= Reggie Dupre =

American politician

Reggie Paul Dupre, Jr. (pronounced du-PRAY) was born 1957 in Bourg, Louisiana, to Alida D. Naquin and Reggie Dupre Sr. Effective 2009 July 1, Reggie Dupre became director of levees for Terrebonne Parish, Louisiana.

At the time of his selection by the Levee Board, Reggie Dupre was a Democratic state senator for District 20 (Houma area), to which he was first elected in a special election in February 2001. He submitted his resignation on June 2, 2009, to state senate president Joel Chaisson, to take effect at close of business on June 30.

Dupre is a former member of the Louisiana House of Representatives for House District 53, to which seat he was first elected in 1999.
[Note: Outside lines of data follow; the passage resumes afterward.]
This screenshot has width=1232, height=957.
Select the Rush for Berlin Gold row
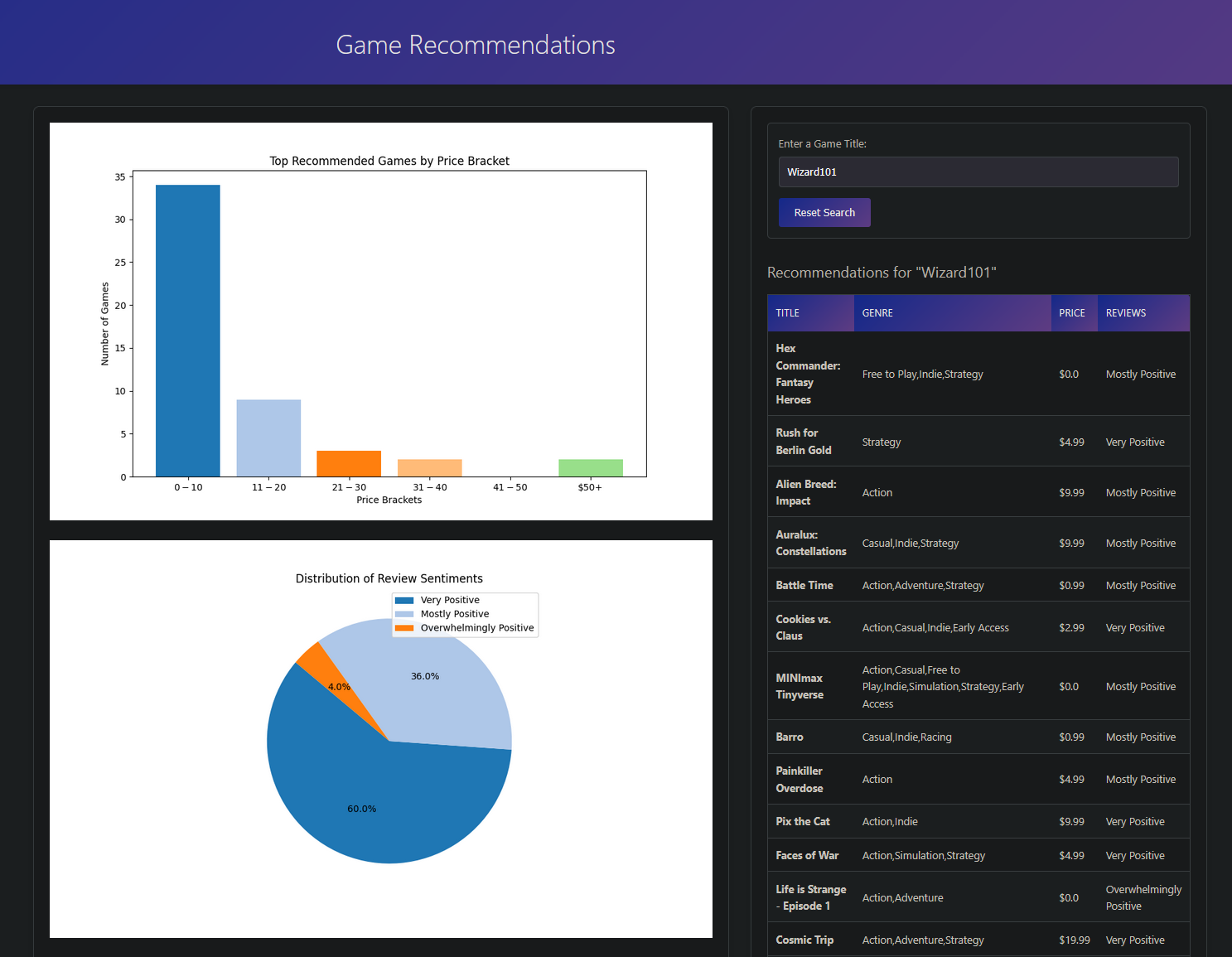pos(978,442)
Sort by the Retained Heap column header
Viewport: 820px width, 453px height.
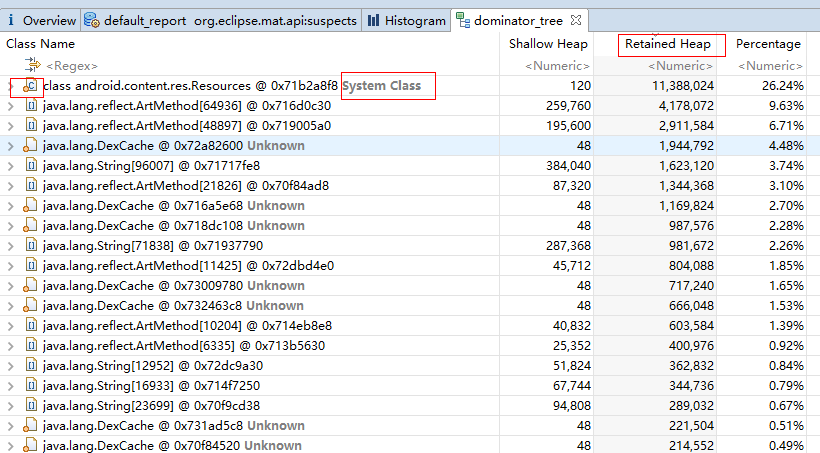(x=667, y=44)
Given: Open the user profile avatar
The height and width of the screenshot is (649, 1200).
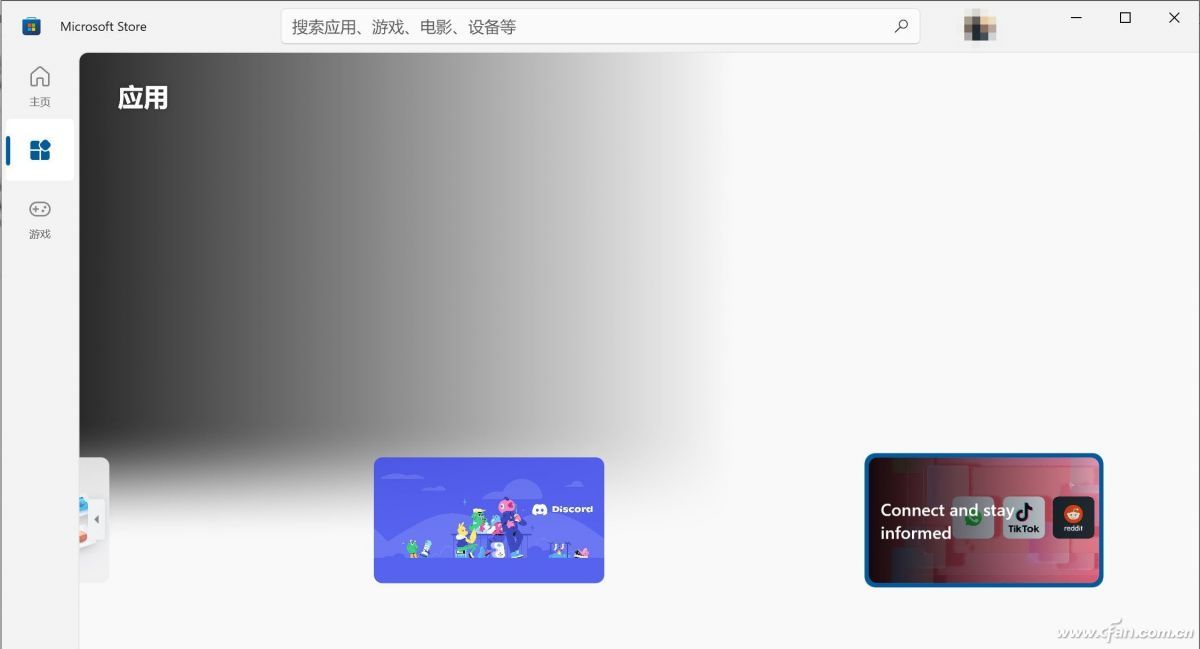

Dupre is a 1976 honor graduate of South Terrebonne High School. He completed a B.A. in political science from Louisiana State University in 1979 and worked for 5 years in the Terrebonne Parish Sheriff’s Department, receiving a Certificate from the Police Training Academy at Nicholls State University in 1981. He received a juris doctor from the Loyola University New Orleans School of Law in 1995 and entered the practice of law. Dupre is married and has three grown children and, as of 2009, two grandchildren. He is a parishioner of Saint Charles Borromeo Roman Catholic Church and a 3rd Degree Knight in the Knights of Columbus (Council 8616). He belongs to the Montegut and Bourg volunteer fire departments. Dupre is also in the supermarket business as owner of the independent Bourg Supermarket in Bourg, Louisiana.

Louisiana governor Bobby Jindal called a Louisiana Senate District 20 special election for 2009 July 10 to choose Dupre's successor.